─── Given records ───

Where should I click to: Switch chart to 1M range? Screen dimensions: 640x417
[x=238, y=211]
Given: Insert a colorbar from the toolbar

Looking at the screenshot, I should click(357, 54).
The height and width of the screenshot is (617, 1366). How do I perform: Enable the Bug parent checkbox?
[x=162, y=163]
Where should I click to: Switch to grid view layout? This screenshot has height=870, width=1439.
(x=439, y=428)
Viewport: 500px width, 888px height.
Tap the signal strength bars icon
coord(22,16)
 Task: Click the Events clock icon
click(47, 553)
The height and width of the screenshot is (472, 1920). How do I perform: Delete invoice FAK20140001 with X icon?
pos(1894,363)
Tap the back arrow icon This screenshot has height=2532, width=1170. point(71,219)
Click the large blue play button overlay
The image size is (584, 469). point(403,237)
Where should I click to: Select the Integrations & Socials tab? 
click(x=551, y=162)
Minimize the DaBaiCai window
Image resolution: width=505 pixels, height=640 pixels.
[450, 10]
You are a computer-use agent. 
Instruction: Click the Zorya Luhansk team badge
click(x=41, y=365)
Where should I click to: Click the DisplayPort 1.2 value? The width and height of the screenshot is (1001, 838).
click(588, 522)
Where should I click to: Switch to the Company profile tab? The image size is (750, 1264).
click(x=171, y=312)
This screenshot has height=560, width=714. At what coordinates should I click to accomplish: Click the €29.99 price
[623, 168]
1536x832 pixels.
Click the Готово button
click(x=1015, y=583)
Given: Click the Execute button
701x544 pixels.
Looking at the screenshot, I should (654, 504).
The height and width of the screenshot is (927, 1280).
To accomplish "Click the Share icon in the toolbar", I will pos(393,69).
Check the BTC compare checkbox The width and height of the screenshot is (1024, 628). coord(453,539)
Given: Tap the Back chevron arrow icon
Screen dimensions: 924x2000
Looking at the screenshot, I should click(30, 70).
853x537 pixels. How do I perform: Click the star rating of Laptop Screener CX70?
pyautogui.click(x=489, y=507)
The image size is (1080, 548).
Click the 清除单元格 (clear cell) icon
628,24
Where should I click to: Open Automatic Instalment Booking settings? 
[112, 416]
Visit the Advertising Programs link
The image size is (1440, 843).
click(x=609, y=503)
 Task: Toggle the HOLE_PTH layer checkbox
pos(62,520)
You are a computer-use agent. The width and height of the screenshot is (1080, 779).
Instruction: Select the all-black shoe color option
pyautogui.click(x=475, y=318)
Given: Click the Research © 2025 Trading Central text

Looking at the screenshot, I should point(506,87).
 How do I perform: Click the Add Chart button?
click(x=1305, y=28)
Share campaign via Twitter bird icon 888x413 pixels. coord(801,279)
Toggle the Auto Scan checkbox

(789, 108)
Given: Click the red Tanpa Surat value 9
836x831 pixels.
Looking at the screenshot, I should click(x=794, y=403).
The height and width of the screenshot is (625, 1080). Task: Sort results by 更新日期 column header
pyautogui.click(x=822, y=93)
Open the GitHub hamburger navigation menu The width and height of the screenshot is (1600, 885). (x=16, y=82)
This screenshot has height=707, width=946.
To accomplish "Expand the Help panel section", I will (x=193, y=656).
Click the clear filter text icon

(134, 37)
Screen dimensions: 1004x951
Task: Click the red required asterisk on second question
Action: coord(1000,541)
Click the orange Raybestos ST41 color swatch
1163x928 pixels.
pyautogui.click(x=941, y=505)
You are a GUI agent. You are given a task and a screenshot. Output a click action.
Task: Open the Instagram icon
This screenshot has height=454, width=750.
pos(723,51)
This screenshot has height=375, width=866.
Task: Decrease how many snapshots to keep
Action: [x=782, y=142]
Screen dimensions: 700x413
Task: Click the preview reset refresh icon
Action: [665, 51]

───

### Work instructions:
Reproduce every record above exactly as it appears.

### Your response:
Where should I click to: Switch chart to 1M range? Screen dimensions: 640x417
[x=238, y=211]
Given: Insert a colorbar from the toolbar

Looking at the screenshot, I should click(357, 54).
The height and width of the screenshot is (617, 1366). How do I perform: Enable the Bug parent checkbox?
[x=162, y=163]
Where should I click to: Switch to grid view layout? This screenshot has height=870, width=1439.
(x=439, y=428)
Viewport: 500px width, 888px height.
Tap the signal strength bars icon
coord(22,16)
 Task: Click the Events clock icon
click(47, 553)
The height and width of the screenshot is (472, 1920). How do I perform: Delete invoice FAK20140001 with X icon?
pos(1894,363)
Tap the back arrow icon This screenshot has height=2532, width=1170. point(71,219)
Click the large blue play button overlay
The image size is (584, 469). point(403,237)
Where should I click to: Select the Integrations & Socials tab? 
click(x=551, y=162)
Minimize the DaBaiCai window
Image resolution: width=505 pixels, height=640 pixels.
[450, 10]
You are a computer-use agent. 
Instruction: Click the Zorya Luhansk team badge
click(x=41, y=365)
Where should I click to: Click the DisplayPort 1.2 value? The width and height of the screenshot is (1001, 838).
click(588, 522)
Where should I click to: Switch to the Company profile tab? The image size is (750, 1264).
click(x=171, y=312)
This screenshot has height=560, width=714. At what coordinates should I click to accomplish: Click the €29.99 price
[623, 168]
1536x832 pixels.
Click the Готово button
click(x=1015, y=583)
Given: Click the Execute button
701x544 pixels.
Looking at the screenshot, I should (654, 504).
The height and width of the screenshot is (927, 1280).
To accomplish "Click the Share icon in the toolbar", I will pos(393,69).
Check the BTC compare checkbox The width and height of the screenshot is (1024, 628). coord(453,539)
Given: Tap the Back chevron arrow icon
Screen dimensions: 924x2000
Looking at the screenshot, I should click(30, 70).
853x537 pixels. How do I perform: Click the star rating of Laptop Screener CX70?
pyautogui.click(x=489, y=507)
The image size is (1080, 548).
Click the 清除单元格 (clear cell) icon
628,24
Where should I click to: Open Automatic Instalment Booking settings? 
[112, 416]
Visit the Advertising Programs link
The image size is (1440, 843).
click(x=609, y=503)
 Task: Toggle the HOLE_PTH layer checkbox
pos(62,520)
You are a computer-use agent. The width and height of the screenshot is (1080, 779).
Instruction: Select the all-black shoe color option
pyautogui.click(x=475, y=318)
Given: Click the Research © 2025 Trading Central text

Looking at the screenshot, I should point(506,87).
 How do I perform: Click the Add Chart button?
click(x=1305, y=28)
Share campaign via Twitter bird icon 888x413 pixels. coord(801,279)
Toggle the Auto Scan checkbox

(789, 108)
Given: Click the red Tanpa Surat value 9
836x831 pixels.
Looking at the screenshot, I should click(x=794, y=403).
The height and width of the screenshot is (625, 1080). Task: Sort results by 更新日期 column header
pyautogui.click(x=822, y=93)
Open the GitHub hamburger navigation menu The width and height of the screenshot is (1600, 885). (x=16, y=82)
This screenshot has height=707, width=946.
To accomplish "Expand the Help panel section", I will (x=193, y=656).
Click the clear filter text icon

(134, 37)
Screen dimensions: 1004x951
Task: Click the red required asterisk on second question
Action: coord(1000,541)
Click the orange Raybestos ST41 color swatch
1163x928 pixels.
pyautogui.click(x=941, y=505)
You are a GUI agent. You are given a task and a screenshot. Output a click action.
Task: Open the Instagram icon
This screenshot has height=454, width=750.
pos(723,51)
This screenshot has height=375, width=866.
Task: Decrease how many snapshots to keep
Action: [x=782, y=142]
Screen dimensions: 700x413
Task: Click the preview reset refresh icon
Action: [665, 51]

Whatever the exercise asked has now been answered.